DATA PROVIDED START

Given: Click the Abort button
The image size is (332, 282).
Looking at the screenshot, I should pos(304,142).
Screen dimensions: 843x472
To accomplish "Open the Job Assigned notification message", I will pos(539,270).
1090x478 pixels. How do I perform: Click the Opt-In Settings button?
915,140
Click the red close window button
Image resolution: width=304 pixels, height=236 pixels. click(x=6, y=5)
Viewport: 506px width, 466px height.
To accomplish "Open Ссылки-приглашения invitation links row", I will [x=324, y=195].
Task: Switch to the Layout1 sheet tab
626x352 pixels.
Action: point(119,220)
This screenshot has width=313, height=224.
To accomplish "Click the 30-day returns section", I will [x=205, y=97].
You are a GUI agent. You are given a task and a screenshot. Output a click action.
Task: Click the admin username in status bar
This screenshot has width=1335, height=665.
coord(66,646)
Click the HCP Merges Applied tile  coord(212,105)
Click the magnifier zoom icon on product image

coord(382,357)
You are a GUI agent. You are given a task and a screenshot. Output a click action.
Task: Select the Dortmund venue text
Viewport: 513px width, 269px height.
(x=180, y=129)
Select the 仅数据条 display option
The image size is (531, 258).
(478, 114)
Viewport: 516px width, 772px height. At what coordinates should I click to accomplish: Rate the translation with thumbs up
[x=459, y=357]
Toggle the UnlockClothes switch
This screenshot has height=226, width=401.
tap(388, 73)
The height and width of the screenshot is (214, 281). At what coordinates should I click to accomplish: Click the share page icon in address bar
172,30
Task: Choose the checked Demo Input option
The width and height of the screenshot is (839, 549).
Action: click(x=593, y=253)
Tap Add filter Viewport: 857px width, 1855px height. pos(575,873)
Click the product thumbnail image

DATA PROVIDED END

◆ EXERCISE INSTRUCTIONS
Print the full listing, word for word.

◆ EXPECTED ANSWER
Given: Click the Abort button
The image size is (332, 282).
Looking at the screenshot, I should pos(304,142).
Screen dimensions: 843x472
To accomplish "Open the Job Assigned notification message", I will pos(539,270).
1090x478 pixels. How do I perform: Click the Opt-In Settings button?
915,140
Click the red close window button
Image resolution: width=304 pixels, height=236 pixels. click(x=6, y=5)
Viewport: 506px width, 466px height.
To accomplish "Open Ссылки-приглашения invitation links row", I will [x=324, y=195].
Task: Switch to the Layout1 sheet tab
626x352 pixels.
Action: point(119,220)
This screenshot has width=313, height=224.
To accomplish "Click the 30-day returns section", I will [x=205, y=97].
You are a GUI agent. You are given a task and a screenshot. Output a click action.
Task: Click the admin username in status bar
This screenshot has width=1335, height=665.
coord(66,646)
Click the HCP Merges Applied tile  coord(212,105)
Click the magnifier zoom icon on product image

coord(382,357)
You are a GUI agent. You are given a task and a screenshot. Output a click action.
Task: Select the Dortmund venue text
Viewport: 513px width, 269px height.
(x=180, y=129)
Select the 仅数据条 display option
The image size is (531, 258).
(478, 114)
Viewport: 516px width, 772px height. At what coordinates should I click to accomplish: Rate the translation with thumbs up
[x=459, y=357]
Toggle the UnlockClothes switch
This screenshot has height=226, width=401.
tap(388, 73)
The height and width of the screenshot is (214, 281). At what coordinates should I click to accomplish: Click the share page icon in address bar
172,30
Task: Choose the checked Demo Input option
The width and height of the screenshot is (839, 549).
Action: click(x=593, y=253)
Tap Add filter Viewport: 857px width, 1855px height. pos(575,873)
Click the product thumbnail image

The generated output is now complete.